Text passage →
Know all by these presents that the undersigned hereby
constitutes and appoints each of Richard Rosenzweig, Lindi
Barton-Brobst and Dane Baumgardner, or any of them acting singly
and with full power of substitution, the undersigned's true and
lawful attorney-in-fact to:

       1. Execute for and on behalf of the undersigned, in the
undersigned's capacity as an officer or director or both of
DENTSPLY SIRONA Inc. (the "Company"), Forms 3, 4 and 5 (and any
amendments thereto) in accordance with Section 16(a) of the
Securities Exchange Act of 1934, as amended (the "Exchange Act"),
and the rules thereunder;

       2. To perform any and all acts for and on behalf of the
undersigned which may be necessary or desirable to complete and
execute any such Forms 3, 4 or 5, complete and execute any
amendments thereto, and timely file such forms with the U.S.

Data excerpts →
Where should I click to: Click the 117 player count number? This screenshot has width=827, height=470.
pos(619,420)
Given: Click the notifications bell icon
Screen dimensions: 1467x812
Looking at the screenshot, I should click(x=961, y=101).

* * *

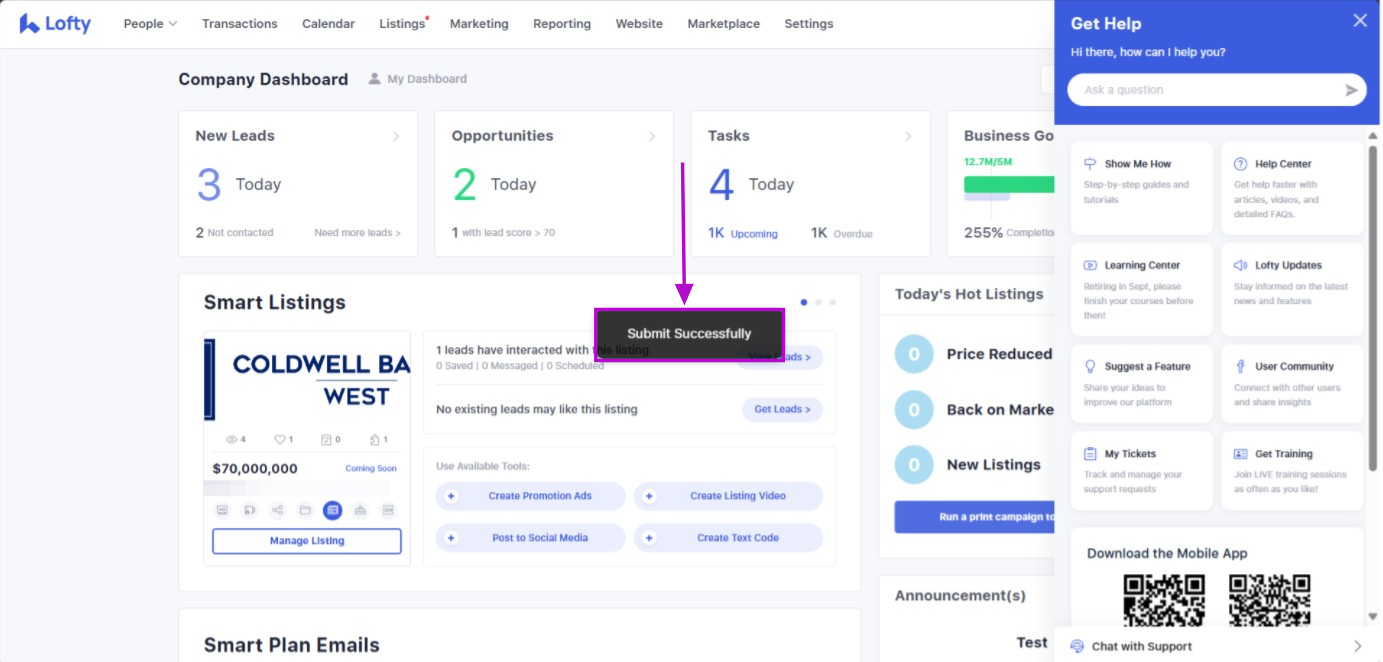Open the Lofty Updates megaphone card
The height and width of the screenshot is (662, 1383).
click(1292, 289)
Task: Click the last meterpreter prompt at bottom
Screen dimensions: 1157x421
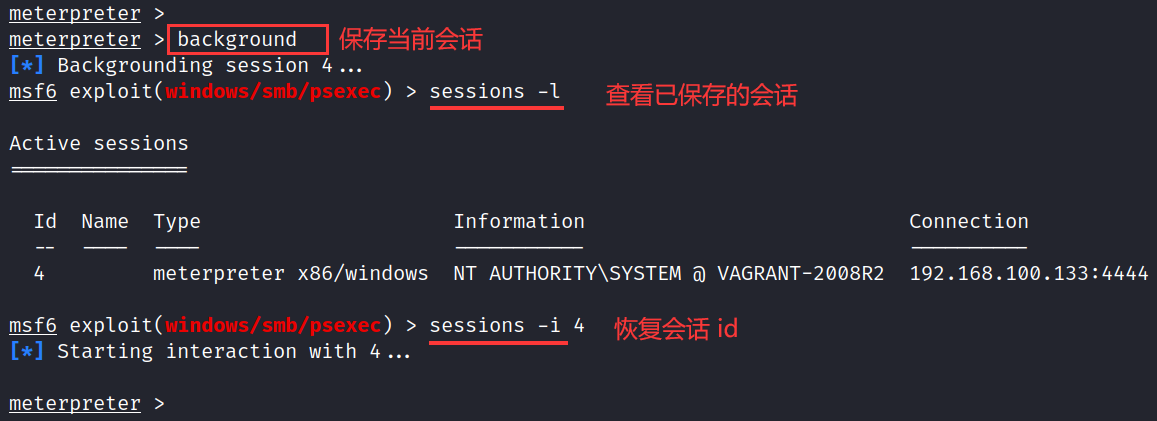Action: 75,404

...

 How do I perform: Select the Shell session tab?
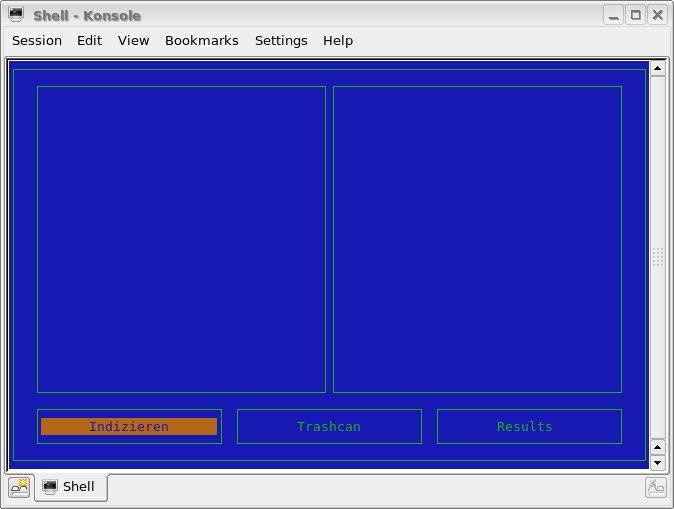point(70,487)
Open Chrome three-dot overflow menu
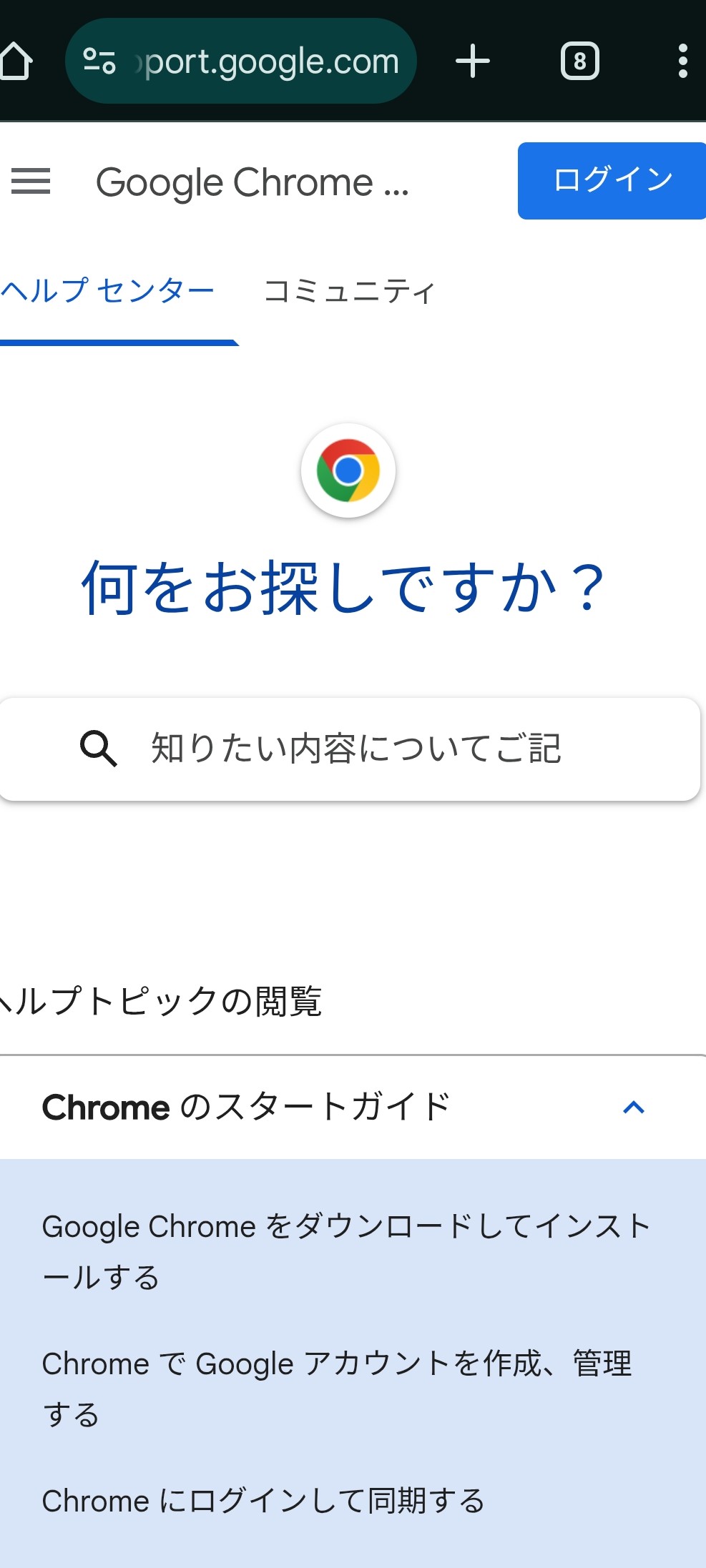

Instructions to follow →
Copy the power of attorney text starting at "2. To perform" and ending at "with the U.S.", changing "timely" to "promptly".

The solution →
2. To perform any and all acts for and on behalf of the
undersigned which may be necessary or desirable to complete and
execute any such Forms 3, 4 or 5, complete and execute any
amendments thereto, and promptly file such forms with the U.S.